Source records:
╭──

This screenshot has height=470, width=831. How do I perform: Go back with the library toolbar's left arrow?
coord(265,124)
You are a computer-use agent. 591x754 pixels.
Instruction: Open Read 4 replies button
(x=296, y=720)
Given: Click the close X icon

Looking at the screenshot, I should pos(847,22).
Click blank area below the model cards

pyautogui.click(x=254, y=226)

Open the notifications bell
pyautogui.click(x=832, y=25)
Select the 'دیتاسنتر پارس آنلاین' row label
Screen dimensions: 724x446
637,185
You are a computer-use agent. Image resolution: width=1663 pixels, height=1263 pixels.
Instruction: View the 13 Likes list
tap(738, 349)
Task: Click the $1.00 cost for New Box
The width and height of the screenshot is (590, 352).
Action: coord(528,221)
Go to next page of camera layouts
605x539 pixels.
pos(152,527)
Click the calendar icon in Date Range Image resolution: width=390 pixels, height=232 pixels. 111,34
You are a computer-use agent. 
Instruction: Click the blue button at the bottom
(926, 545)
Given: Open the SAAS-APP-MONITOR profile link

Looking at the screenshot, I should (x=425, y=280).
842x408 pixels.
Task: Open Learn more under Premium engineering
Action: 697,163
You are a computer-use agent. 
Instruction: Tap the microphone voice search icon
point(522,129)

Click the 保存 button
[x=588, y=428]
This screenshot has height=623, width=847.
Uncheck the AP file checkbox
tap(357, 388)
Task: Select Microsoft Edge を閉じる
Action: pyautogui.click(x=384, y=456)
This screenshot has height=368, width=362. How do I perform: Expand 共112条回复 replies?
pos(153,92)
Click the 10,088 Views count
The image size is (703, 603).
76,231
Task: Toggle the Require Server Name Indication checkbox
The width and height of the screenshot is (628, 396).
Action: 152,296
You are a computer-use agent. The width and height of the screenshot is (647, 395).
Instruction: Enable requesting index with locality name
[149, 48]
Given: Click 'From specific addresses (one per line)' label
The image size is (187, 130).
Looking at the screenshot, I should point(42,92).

╰──

* [What is being asked]:
An exact copy of every line above is what this asks for.

* [Written response]:
This screenshot has height=470, width=831. How do I perform: Go back with the library toolbar's left arrow?
coord(265,124)
You are a computer-use agent. 591x754 pixels.
Instruction: Open Read 4 replies button
(x=296, y=720)
Given: Click the close X icon

Looking at the screenshot, I should pos(847,22).
Click blank area below the model cards

pyautogui.click(x=254, y=226)

Open the notifications bell
pyautogui.click(x=832, y=25)
Select the 'دیتاسنتر پارس آنلاین' row label
Screen dimensions: 724x446
637,185
You are a computer-use agent. Image resolution: width=1663 pixels, height=1263 pixels.
Instruction: View the 13 Likes list
tap(738, 349)
Task: Click the $1.00 cost for New Box
The width and height of the screenshot is (590, 352).
Action: coord(528,221)
Go to next page of camera layouts
605x539 pixels.
pos(152,527)
Click the calendar icon in Date Range Image resolution: width=390 pixels, height=232 pixels. 111,34
You are a computer-use agent. 
Instruction: Click the blue button at the bottom
(926, 545)
Given: Open the SAAS-APP-MONITOR profile link

Looking at the screenshot, I should (x=425, y=280).
842x408 pixels.
Task: Open Learn more under Premium engineering
Action: 697,163
You are a computer-use agent. 
Instruction: Tap the microphone voice search icon
point(522,129)

Click the 保存 button
[x=588, y=428]
This screenshot has height=623, width=847.
Uncheck the AP file checkbox
tap(357, 388)
Task: Select Microsoft Edge を閉じる
Action: pyautogui.click(x=384, y=456)
This screenshot has height=368, width=362. How do I perform: Expand 共112条回复 replies?
pos(153,92)
Click the 10,088 Views count
The image size is (703, 603).
76,231
Task: Toggle the Require Server Name Indication checkbox
The width and height of the screenshot is (628, 396).
Action: 152,296
You are a computer-use agent. The width and height of the screenshot is (647, 395).
Instruction: Enable requesting index with locality name
[149, 48]
Given: Click 'From specific addresses (one per line)' label
The image size is (187, 130).
Looking at the screenshot, I should point(42,92).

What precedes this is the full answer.